Regression analysis based on many covariates is becoming increasingly common. However, when the number of covariates $p$ is of the same order as the number of observations $n$, statistical protocols like maximum likelihood estimation of regression and nuisance parameters become unreliable due to overfitting. Overfitting typically leads to systematic estimation biases, and to increased estimator variances. It is crucial to be able to correctly quantify these effects, for inference and prediction purposes. In literature, several methods have been proposed to overcome overfitting bias or adjust estimates. The vast majority of these focus on the regression parameters only, either via empirical regularization methods or by expansion for small ratios $p/n$. This failure to correctly estimate also the nuisance parameters may lead to significant errors in outcome predictions. In this paper we use the leave one out method to derive the compact set of non-linear equations for the overfitting biases of maximum likelihood (ML) estimators in parametric regression models, as obtained previously using the replica method. We show that these equations enable one to correct regression and nuisance parameter estimators, and make them asymptotically unbiased. To illustrate the theory we performed simulation studies for multiple regression models. In all cases we find excellent agreement between theory and simulations.

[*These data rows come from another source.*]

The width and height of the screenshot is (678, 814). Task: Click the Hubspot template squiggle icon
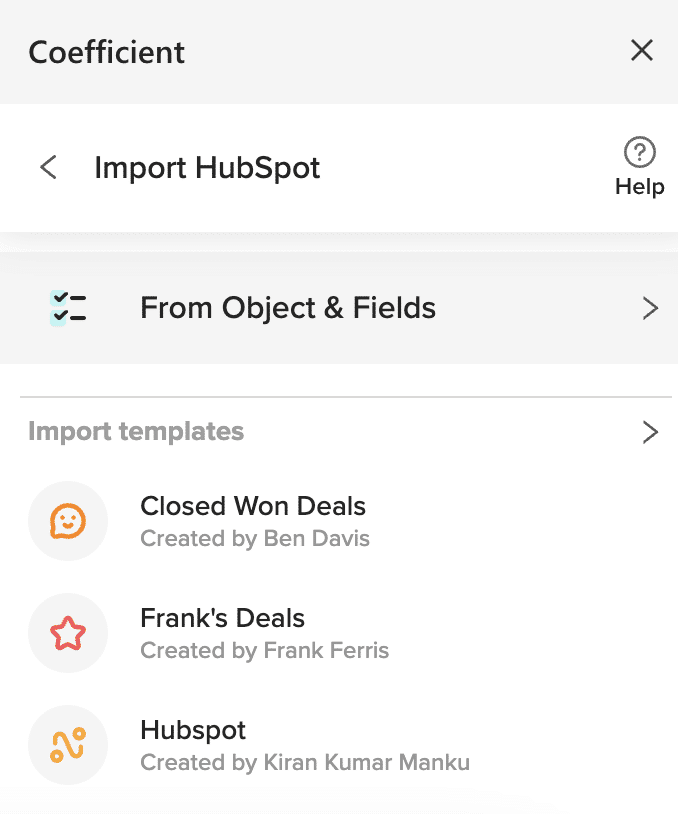coord(68,745)
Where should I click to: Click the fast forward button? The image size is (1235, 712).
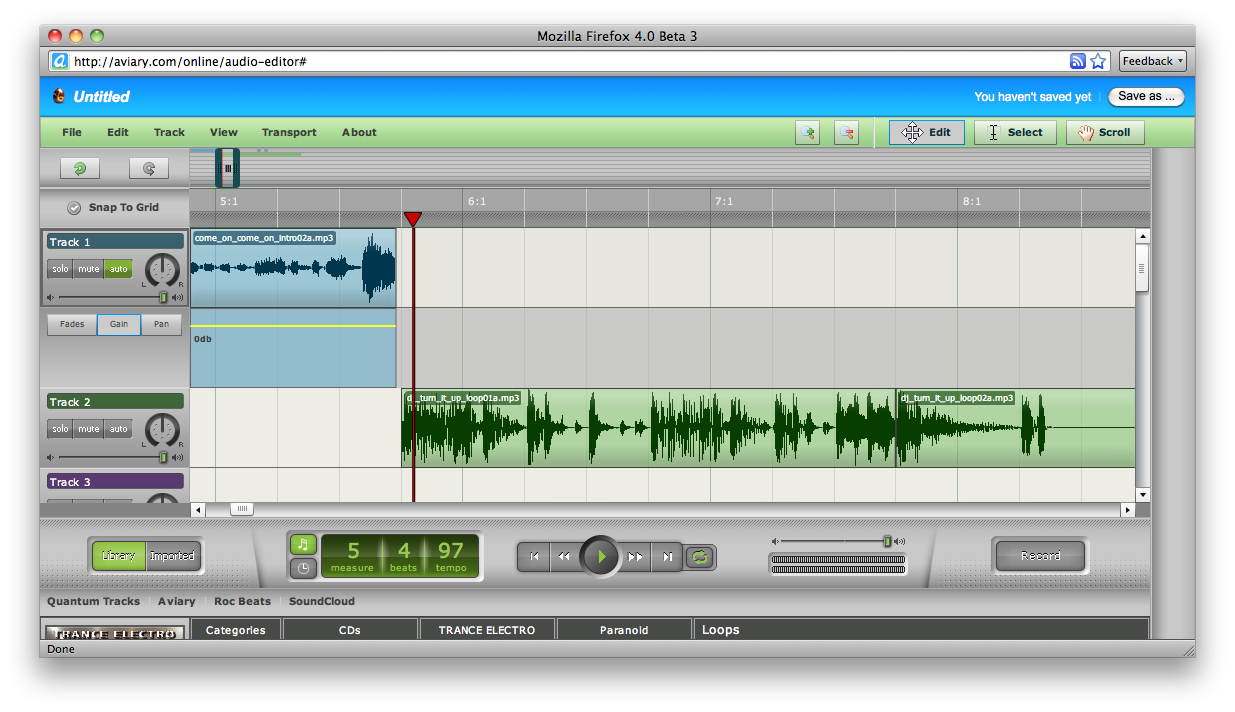pos(635,557)
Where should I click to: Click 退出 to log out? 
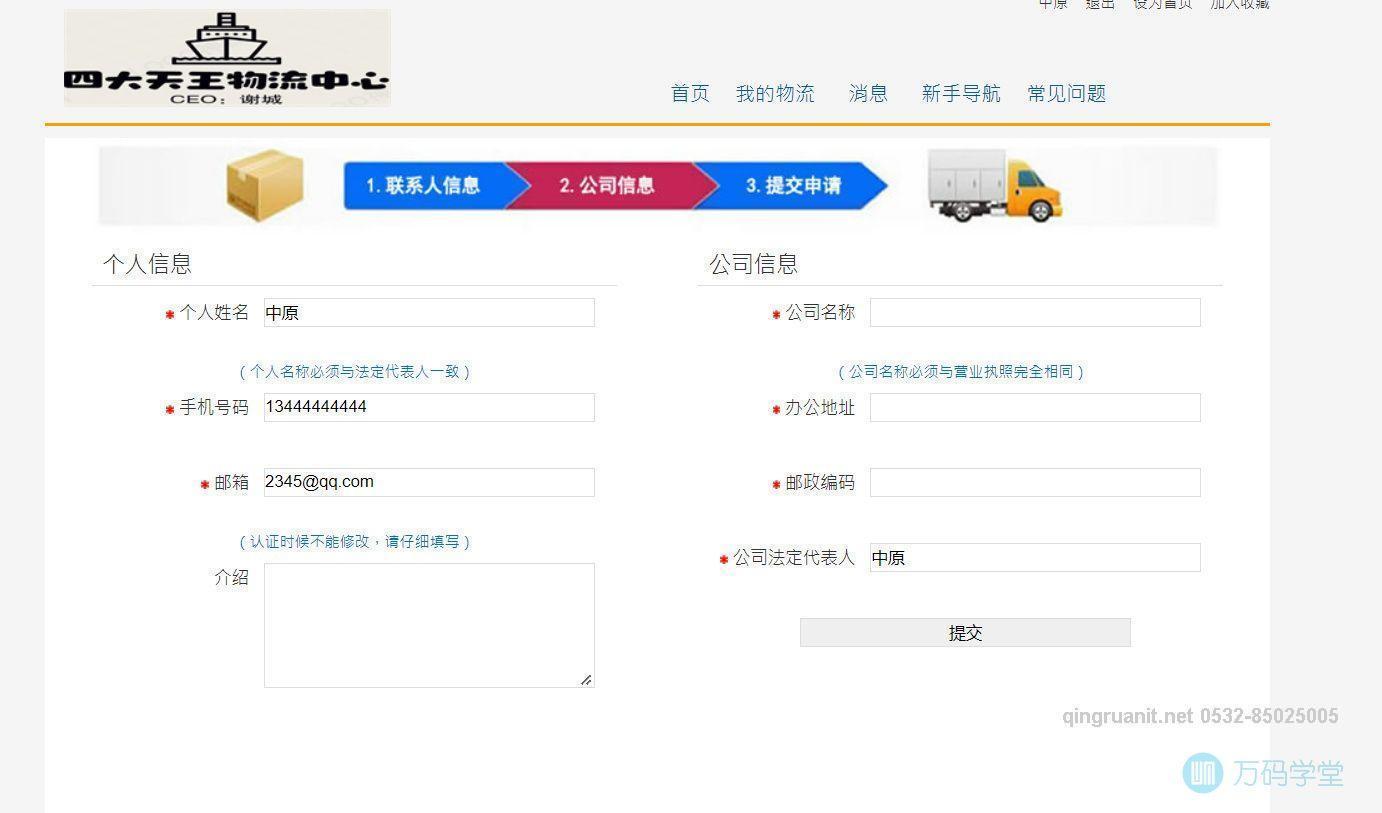pyautogui.click(x=1100, y=4)
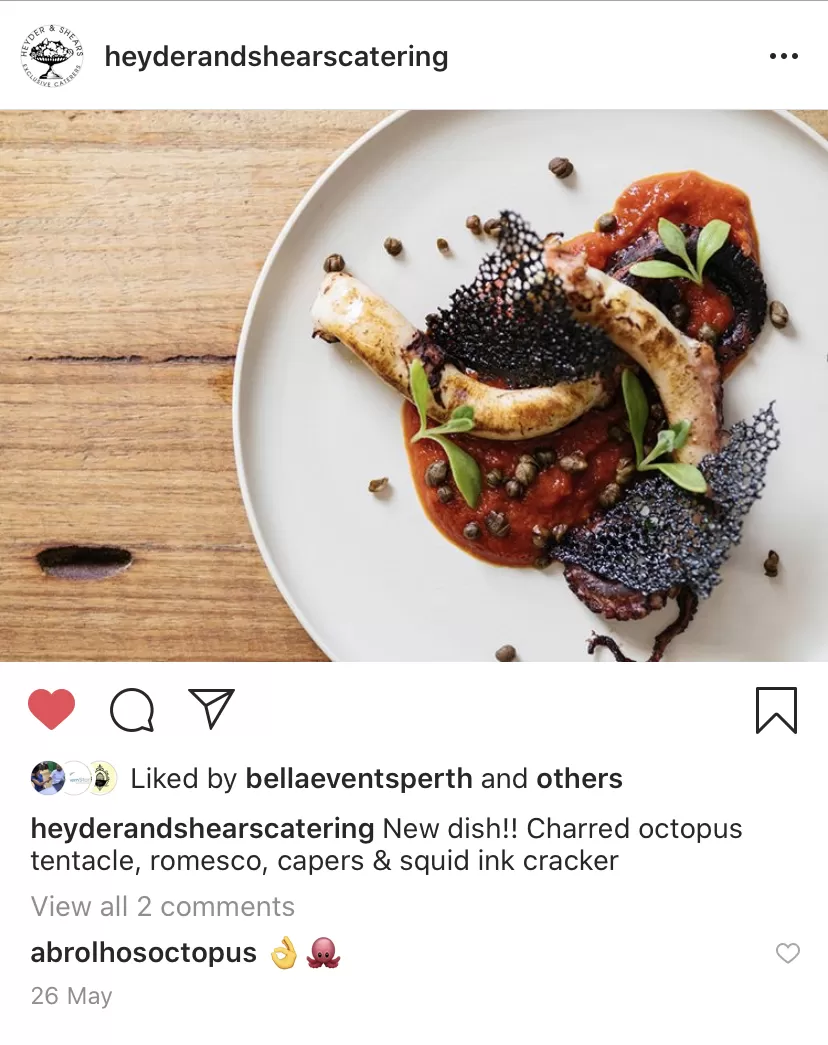Open the first liker's avatar thumbnail

(47, 778)
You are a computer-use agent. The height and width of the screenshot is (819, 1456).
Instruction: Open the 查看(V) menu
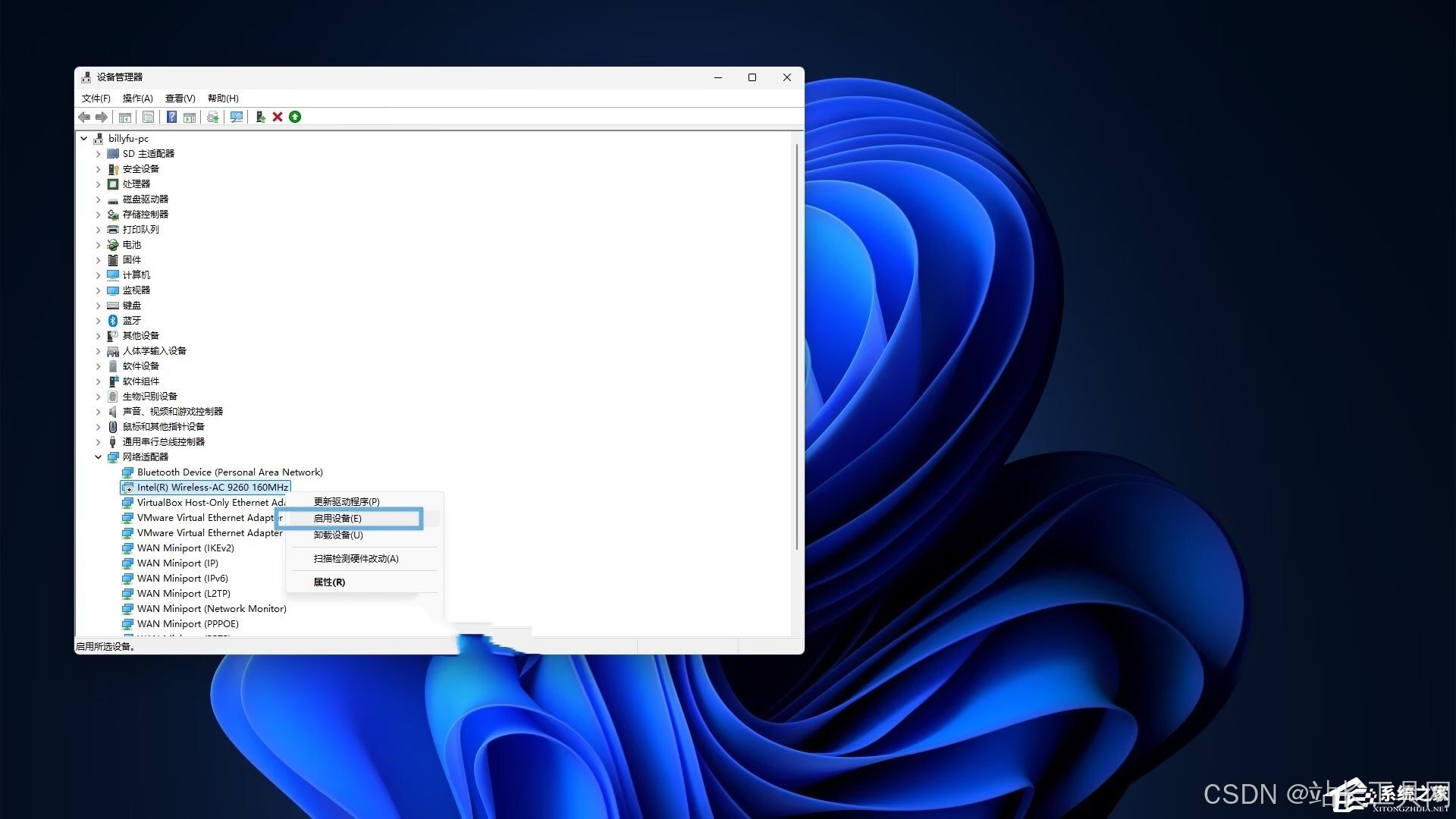pos(180,99)
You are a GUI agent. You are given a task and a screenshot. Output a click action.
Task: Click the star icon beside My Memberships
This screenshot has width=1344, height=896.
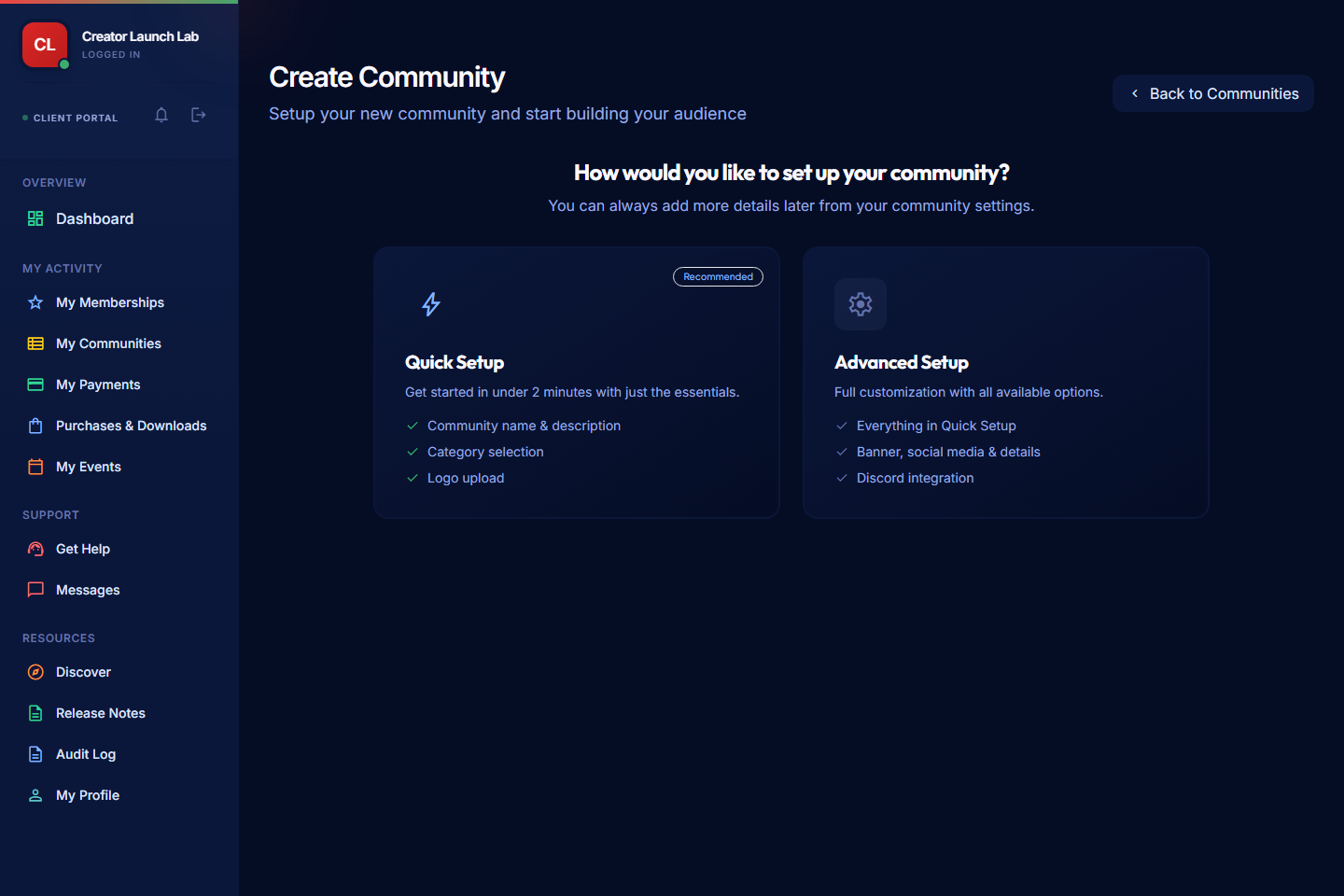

翻译：基于大量协变量的回归分析正变得越来越普遍。然而，当协变量数量$p$与观测数量$n$处于同一数量级时，诸如回归参数和干扰参数的最大似然估计等统计方法会因过拟合而变得不可靠。过拟合通常会导致系统性估计偏差，并增大估计量的方差。为了进行推断和预测，正确量化这些效应至关重要。文献中已提出多种方法来克服过拟合偏差或调整估计值。这些方法绝大多数仅关注回归参数，要么通过经验正则化方法，要么通过小比率$p/n$下的展开式。未能正确估计干扰参数可能导致结果预测中的显著误差。本文利用留一法推导了参数回归模型中最大似然估计量过拟合偏差的紧凑非线性方程组，这些方程组此前是通过复制方法获得的。我们证明，这些方程能够校正回归参数和干扰参数估计量，并使其渐近无偏。为阐明这一理论，我们针对多个回归模型进行了模拟研究。在所有情况下，理论与模拟结果之间均表现出极好的一致性。